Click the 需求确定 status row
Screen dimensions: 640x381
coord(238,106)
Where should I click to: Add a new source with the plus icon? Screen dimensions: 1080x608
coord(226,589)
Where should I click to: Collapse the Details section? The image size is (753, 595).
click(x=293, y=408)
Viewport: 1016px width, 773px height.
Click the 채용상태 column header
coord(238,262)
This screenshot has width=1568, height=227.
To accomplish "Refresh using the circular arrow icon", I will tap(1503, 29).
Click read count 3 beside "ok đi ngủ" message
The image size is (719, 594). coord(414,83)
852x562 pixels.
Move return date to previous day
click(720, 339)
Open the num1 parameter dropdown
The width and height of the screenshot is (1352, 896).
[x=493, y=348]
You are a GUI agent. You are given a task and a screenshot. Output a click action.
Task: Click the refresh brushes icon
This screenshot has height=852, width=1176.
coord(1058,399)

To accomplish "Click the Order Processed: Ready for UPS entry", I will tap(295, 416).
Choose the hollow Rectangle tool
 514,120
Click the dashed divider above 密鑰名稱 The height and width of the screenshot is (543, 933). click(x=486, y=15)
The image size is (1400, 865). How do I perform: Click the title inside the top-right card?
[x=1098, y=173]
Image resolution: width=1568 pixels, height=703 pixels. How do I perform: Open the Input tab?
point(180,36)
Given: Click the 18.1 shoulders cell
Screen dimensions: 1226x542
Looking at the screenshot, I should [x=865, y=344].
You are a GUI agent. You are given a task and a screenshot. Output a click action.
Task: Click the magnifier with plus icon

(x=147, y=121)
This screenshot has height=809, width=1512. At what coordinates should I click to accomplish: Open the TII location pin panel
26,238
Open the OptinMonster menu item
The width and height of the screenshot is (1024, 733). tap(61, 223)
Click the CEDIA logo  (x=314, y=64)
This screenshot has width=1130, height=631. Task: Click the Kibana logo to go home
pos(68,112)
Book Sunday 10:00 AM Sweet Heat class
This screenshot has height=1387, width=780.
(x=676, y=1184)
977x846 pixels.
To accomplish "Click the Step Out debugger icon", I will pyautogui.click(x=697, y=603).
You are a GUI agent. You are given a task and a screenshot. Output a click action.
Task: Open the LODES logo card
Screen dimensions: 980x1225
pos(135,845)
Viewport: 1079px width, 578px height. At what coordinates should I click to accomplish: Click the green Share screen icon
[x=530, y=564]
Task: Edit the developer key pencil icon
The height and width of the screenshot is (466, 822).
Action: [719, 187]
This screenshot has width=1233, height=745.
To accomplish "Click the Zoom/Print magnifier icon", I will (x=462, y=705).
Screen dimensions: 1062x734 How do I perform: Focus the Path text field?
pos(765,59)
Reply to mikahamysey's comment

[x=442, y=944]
#####
WRITTEN PROBLEM: Output the data above line for line, reproducing it exactly without any changes.

FULL OUTPUT:
Click the 需求确定 status row
Screen dimensions: 640x381
coord(238,106)
Where should I click to: Add a new source with the plus icon? Screen dimensions: 1080x608
coord(226,589)
Where should I click to: Collapse the Details section? The image size is (753, 595).
click(x=293, y=408)
Viewport: 1016px width, 773px height.
Click the 채용상태 column header
coord(238,262)
This screenshot has width=1568, height=227.
To accomplish "Refresh using the circular arrow icon", I will tap(1503, 29).
Click read count 3 beside "ok đi ngủ" message
The image size is (719, 594). coord(414,83)
852x562 pixels.
Move return date to previous day
click(720, 339)
Open the num1 parameter dropdown
The width and height of the screenshot is (1352, 896).
[x=493, y=348]
You are a GUI agent. You are given a task and a screenshot. Output a click action.
Task: Click the refresh brushes icon
This screenshot has height=852, width=1176.
coord(1058,399)

To accomplish "Click the Order Processed: Ready for UPS entry", I will tap(295, 416).
Choose the hollow Rectangle tool
 514,120
Click the dashed divider above 密鑰名稱 The height and width of the screenshot is (543, 933). click(x=486, y=15)
The image size is (1400, 865). How do I perform: Click the title inside the top-right card?
[x=1098, y=173]
Image resolution: width=1568 pixels, height=703 pixels. How do I perform: Open the Input tab?
point(180,36)
Given: Click the 18.1 shoulders cell
Screen dimensions: 1226x542
Looking at the screenshot, I should [x=865, y=344].
You are a GUI agent. You are given a task and a screenshot. Output a click action.
Task: Click the magnifier with plus icon

(x=147, y=121)
This screenshot has height=809, width=1512. At what coordinates should I click to accomplish: Open the TII location pin panel
26,238
Open the OptinMonster menu item
The width and height of the screenshot is (1024, 733). tap(61, 223)
Click the CEDIA logo  (x=314, y=64)
This screenshot has width=1130, height=631. Task: Click the Kibana logo to go home
pos(68,112)
Book Sunday 10:00 AM Sweet Heat class
This screenshot has height=1387, width=780.
(x=676, y=1184)
977x846 pixels.
To accomplish "Click the Step Out debugger icon", I will pyautogui.click(x=697, y=603).
You are a GUI agent. You are given a task and a screenshot. Output a click action.
Task: Open the LODES logo card
Screen dimensions: 980x1225
pos(135,845)
Viewport: 1079px width, 578px height. At what coordinates should I click to accomplish: Click the green Share screen icon
[x=530, y=564]
Task: Edit the developer key pencil icon
The height and width of the screenshot is (466, 822).
Action: [719, 187]
This screenshot has width=1233, height=745.
To accomplish "Click the Zoom/Print magnifier icon", I will (x=462, y=705).
Screen dimensions: 1062x734 How do I perform: Focus the Path text field?
pos(765,59)
Reply to mikahamysey's comment

[x=442, y=944]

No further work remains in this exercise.